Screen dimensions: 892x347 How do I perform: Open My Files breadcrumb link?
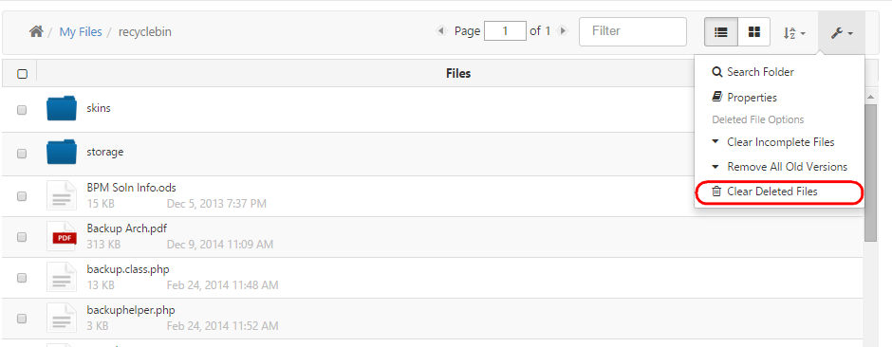[x=81, y=32]
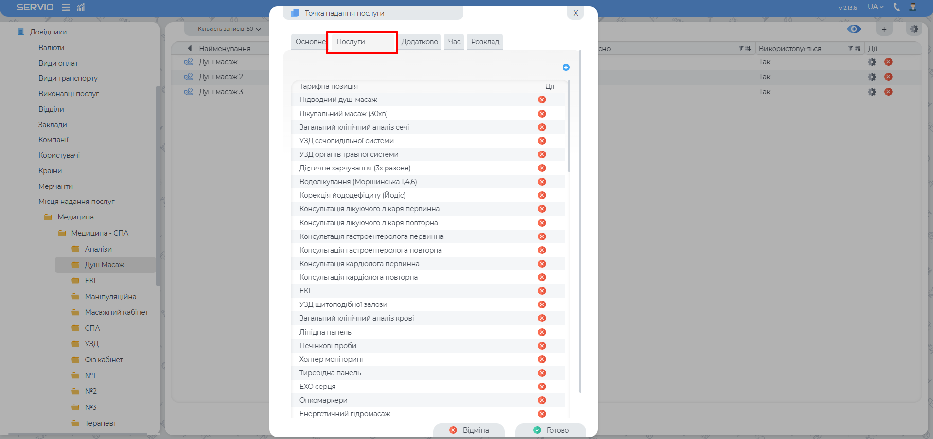Open the hamburger menu in header
This screenshot has width=933, height=439.
pyautogui.click(x=66, y=7)
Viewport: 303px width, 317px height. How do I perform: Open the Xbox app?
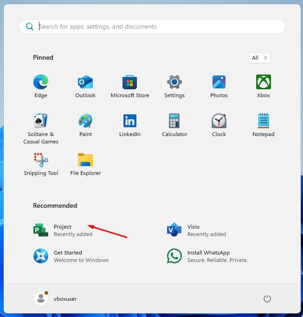click(x=264, y=82)
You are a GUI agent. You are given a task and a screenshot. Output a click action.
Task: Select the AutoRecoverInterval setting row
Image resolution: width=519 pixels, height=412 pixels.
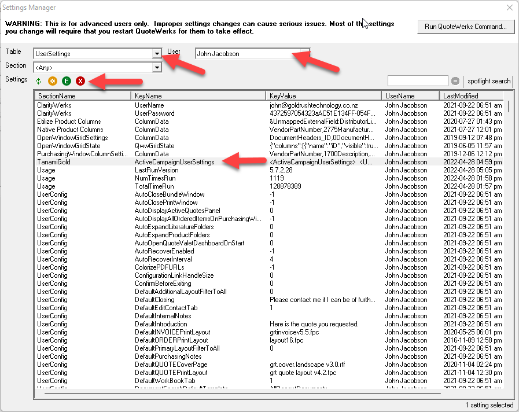pyautogui.click(x=164, y=259)
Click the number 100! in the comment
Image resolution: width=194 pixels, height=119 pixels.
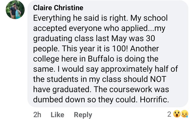pyautogui.click(x=120, y=48)
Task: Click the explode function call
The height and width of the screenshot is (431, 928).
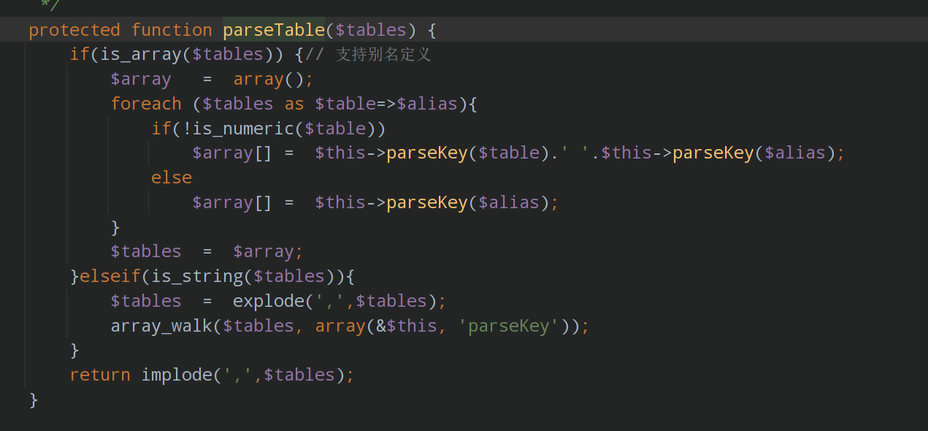Action: tap(269, 301)
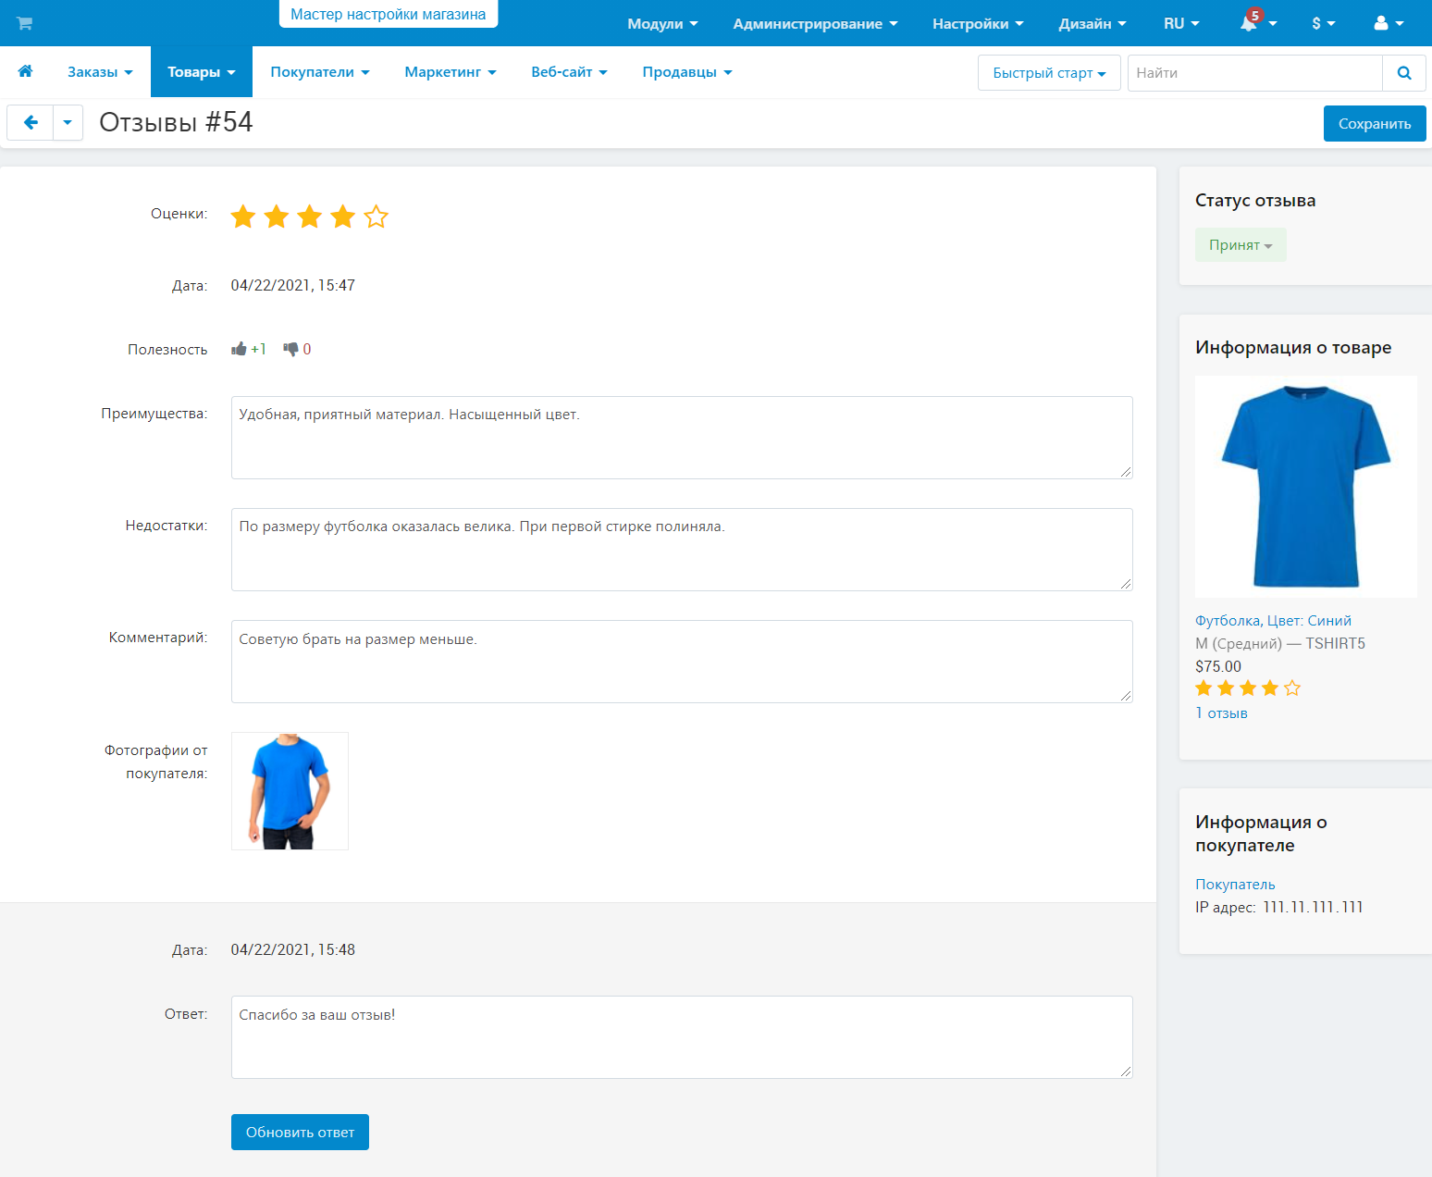The width and height of the screenshot is (1432, 1177).
Task: Expand the caret next to back arrow
Action: tap(68, 122)
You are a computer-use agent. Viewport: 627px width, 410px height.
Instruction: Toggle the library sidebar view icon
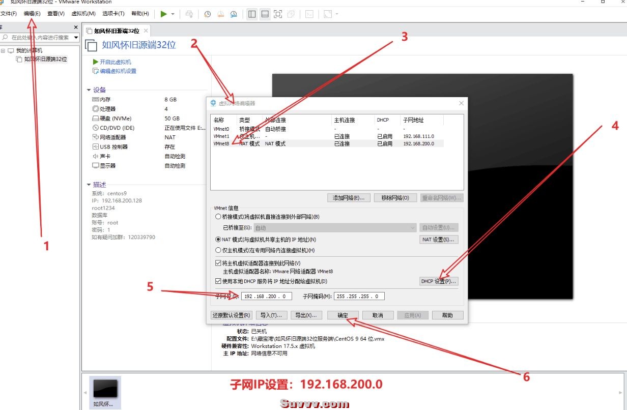(x=252, y=14)
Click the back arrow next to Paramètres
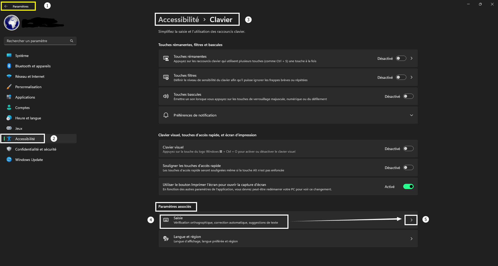 coord(6,6)
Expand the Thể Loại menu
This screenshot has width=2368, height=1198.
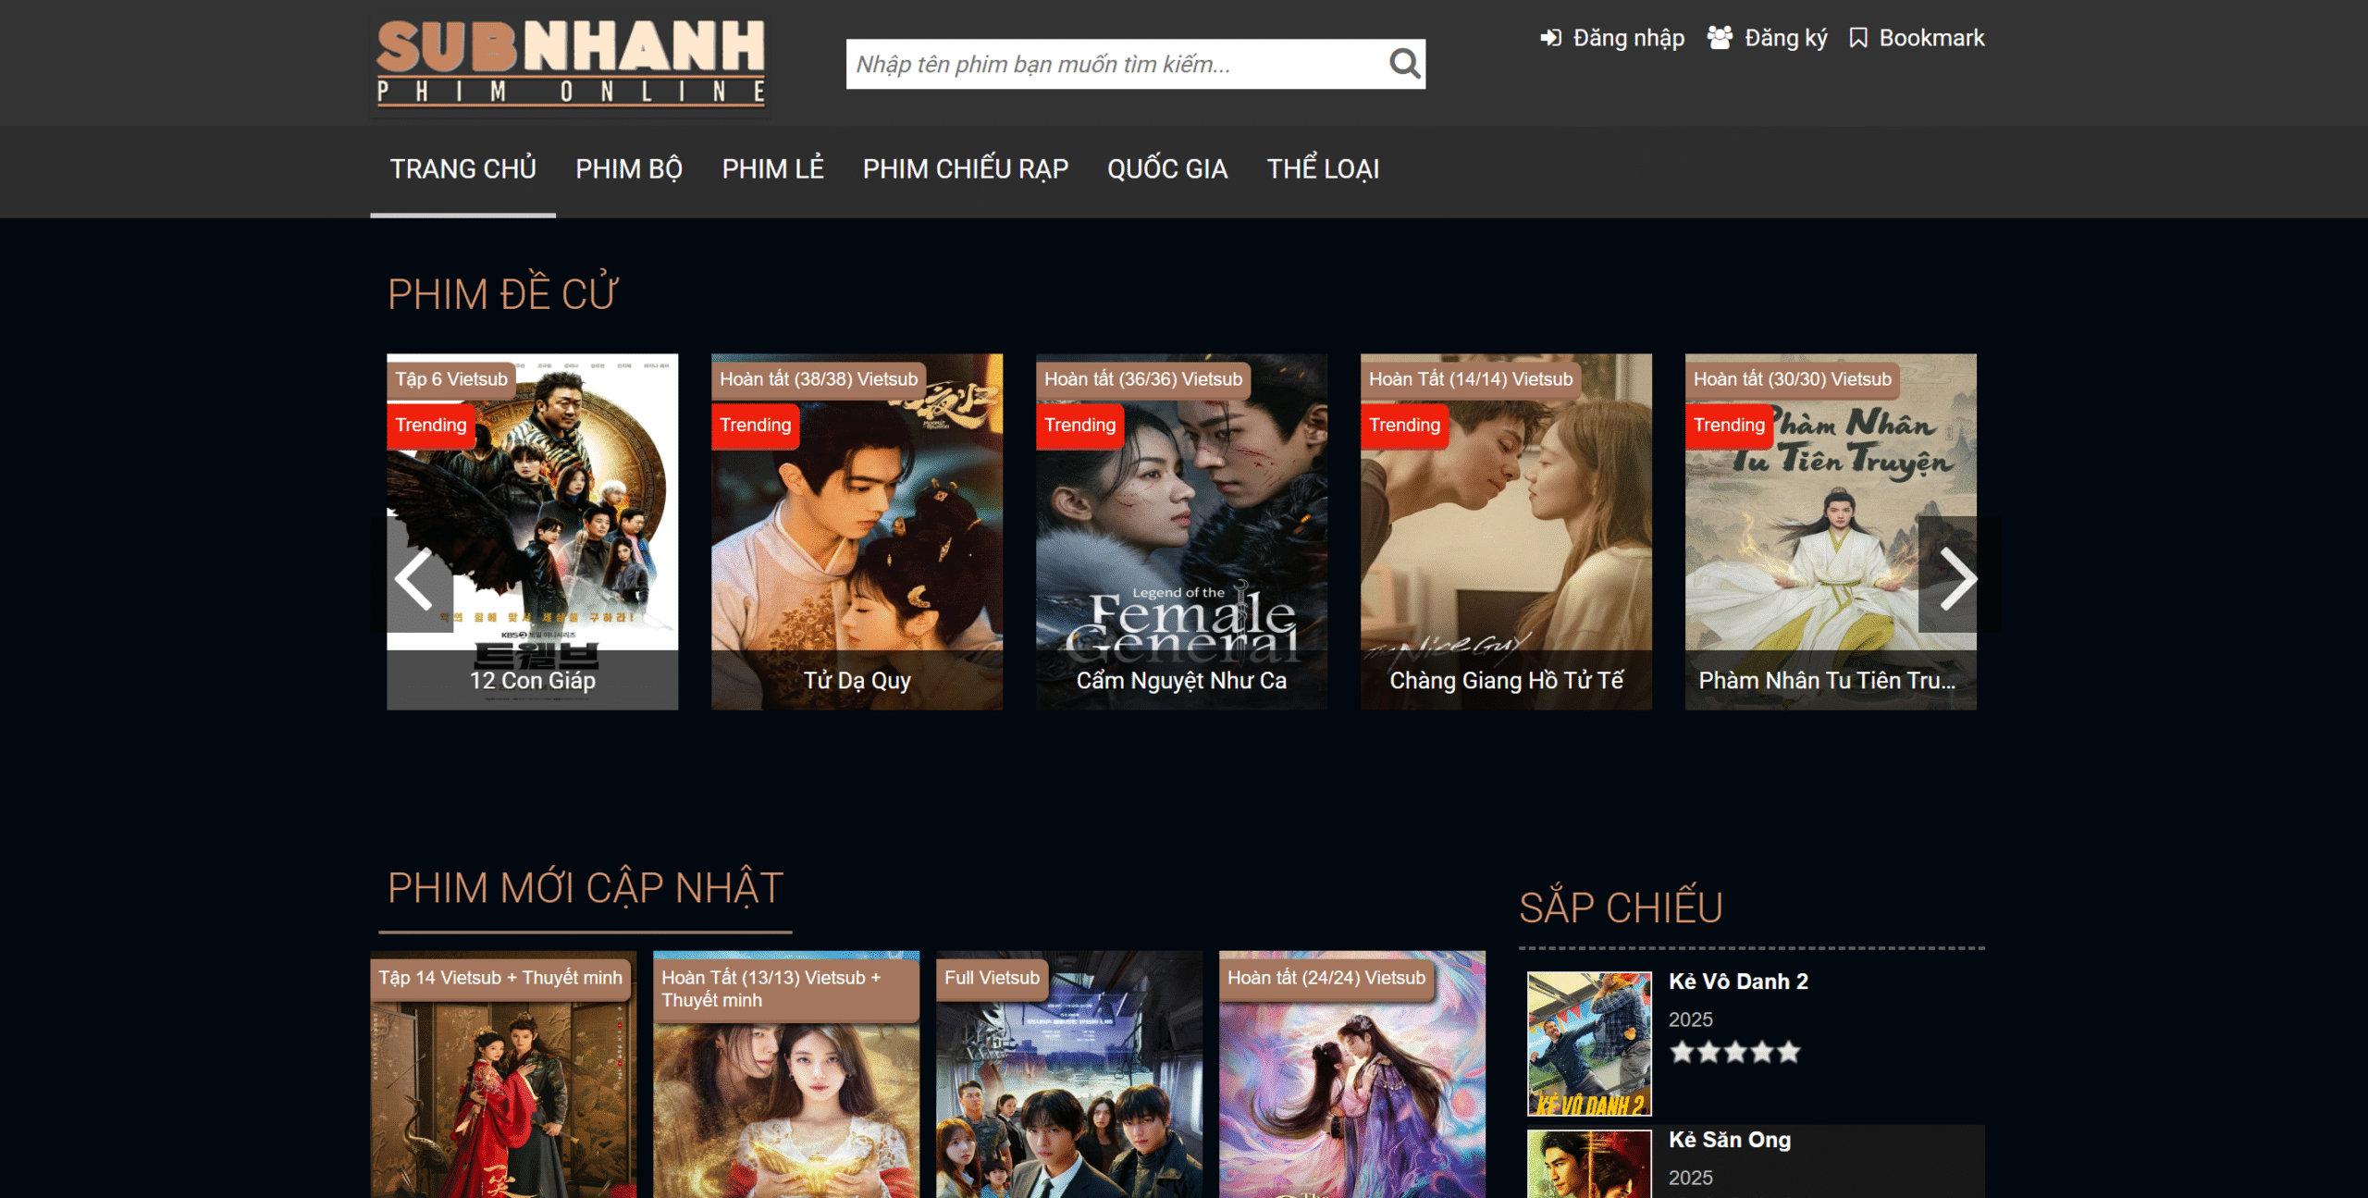coord(1322,169)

-*-

§ **The problem**
Figure out how many lines in the entries above contain "agent". Write only that number.

§ **Written solution**
2